This task requires every entry to be set down again exactly.

-- PROVIDED RECORDS follows --

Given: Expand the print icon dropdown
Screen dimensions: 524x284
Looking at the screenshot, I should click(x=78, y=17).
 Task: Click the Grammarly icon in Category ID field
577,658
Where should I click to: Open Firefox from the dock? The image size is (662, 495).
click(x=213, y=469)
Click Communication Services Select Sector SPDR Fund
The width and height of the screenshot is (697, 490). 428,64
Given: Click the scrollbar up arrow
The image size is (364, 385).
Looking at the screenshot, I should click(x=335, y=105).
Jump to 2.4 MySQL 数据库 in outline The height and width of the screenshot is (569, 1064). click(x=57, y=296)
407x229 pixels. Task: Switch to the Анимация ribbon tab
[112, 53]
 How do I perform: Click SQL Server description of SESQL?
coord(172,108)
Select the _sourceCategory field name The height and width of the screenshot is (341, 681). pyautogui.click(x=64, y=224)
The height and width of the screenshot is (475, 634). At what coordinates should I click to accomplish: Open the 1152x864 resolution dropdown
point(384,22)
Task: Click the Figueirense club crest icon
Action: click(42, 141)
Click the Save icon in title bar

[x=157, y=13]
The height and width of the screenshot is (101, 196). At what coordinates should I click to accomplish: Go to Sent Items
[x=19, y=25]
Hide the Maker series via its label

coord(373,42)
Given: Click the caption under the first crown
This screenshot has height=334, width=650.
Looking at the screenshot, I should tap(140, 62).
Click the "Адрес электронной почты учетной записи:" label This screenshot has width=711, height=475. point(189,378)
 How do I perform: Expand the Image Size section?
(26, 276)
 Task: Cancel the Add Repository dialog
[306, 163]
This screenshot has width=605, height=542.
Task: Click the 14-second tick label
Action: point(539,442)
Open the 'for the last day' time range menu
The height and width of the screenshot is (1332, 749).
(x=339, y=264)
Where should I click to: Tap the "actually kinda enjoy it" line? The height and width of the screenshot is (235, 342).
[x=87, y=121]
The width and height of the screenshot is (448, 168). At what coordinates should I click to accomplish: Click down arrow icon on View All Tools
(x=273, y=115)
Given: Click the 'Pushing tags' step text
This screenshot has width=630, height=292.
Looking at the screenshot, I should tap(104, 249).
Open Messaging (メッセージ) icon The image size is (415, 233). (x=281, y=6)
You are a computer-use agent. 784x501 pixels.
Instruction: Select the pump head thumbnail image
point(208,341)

-- PROVIDED RECORDS concluded --

SOLUTION TO THIS PROBLEM:
Given: Expand the print icon dropdown
Screen dimensions: 524x284
Looking at the screenshot, I should click(x=78, y=17).
 Task: Click the Grammarly icon in Category ID field
577,658
Where should I click to: Open Firefox from the dock? The image size is (662, 495).
click(x=213, y=469)
Click Communication Services Select Sector SPDR Fund
The width and height of the screenshot is (697, 490). 428,64
Given: Click the scrollbar up arrow
The image size is (364, 385).
Looking at the screenshot, I should click(x=335, y=105).
Jump to 2.4 MySQL 数据库 in outline The height and width of the screenshot is (569, 1064). click(x=57, y=296)
407x229 pixels. Task: Switch to the Анимация ribbon tab
[112, 53]
 How do I perform: Click SQL Server description of SESQL?
coord(172,108)
Select the _sourceCategory field name The height and width of the screenshot is (341, 681). pyautogui.click(x=64, y=224)
The height and width of the screenshot is (475, 634). At what coordinates should I click to accomplish: Open the 1152x864 resolution dropdown
point(384,22)
Task: Click the Figueirense club crest icon
Action: click(42, 141)
Click the Save icon in title bar

[x=157, y=13]
The height and width of the screenshot is (101, 196). At what coordinates should I click to accomplish: Go to Sent Items
[x=19, y=25]
Hide the Maker series via its label

coord(373,42)
Given: Click the caption under the first crown
This screenshot has height=334, width=650.
Looking at the screenshot, I should tap(140, 62).
Click the "Адрес электронной почты учетной записи:" label This screenshot has width=711, height=475. point(189,378)
 How do I perform: Expand the Image Size section?
(26, 276)
 Task: Cancel the Add Repository dialog
[306, 163]
This screenshot has width=605, height=542.
Task: Click the 14-second tick label
Action: point(539,442)
Open the 'for the last day' time range menu
The height and width of the screenshot is (1332, 749).
(x=339, y=264)
Where should I click to: Tap the "actually kinda enjoy it" line? The height and width of the screenshot is (235, 342).
[x=87, y=121]
The width and height of the screenshot is (448, 168). At what coordinates should I click to accomplish: Click down arrow icon on View All Tools
(x=273, y=115)
Given: Click the 'Pushing tags' step text
This screenshot has width=630, height=292.
Looking at the screenshot, I should tap(104, 249).
Open Messaging (メッセージ) icon The image size is (415, 233). (x=281, y=6)
You are a computer-use agent. 784x501 pixels.
Instruction: Select the pump head thumbnail image
point(208,341)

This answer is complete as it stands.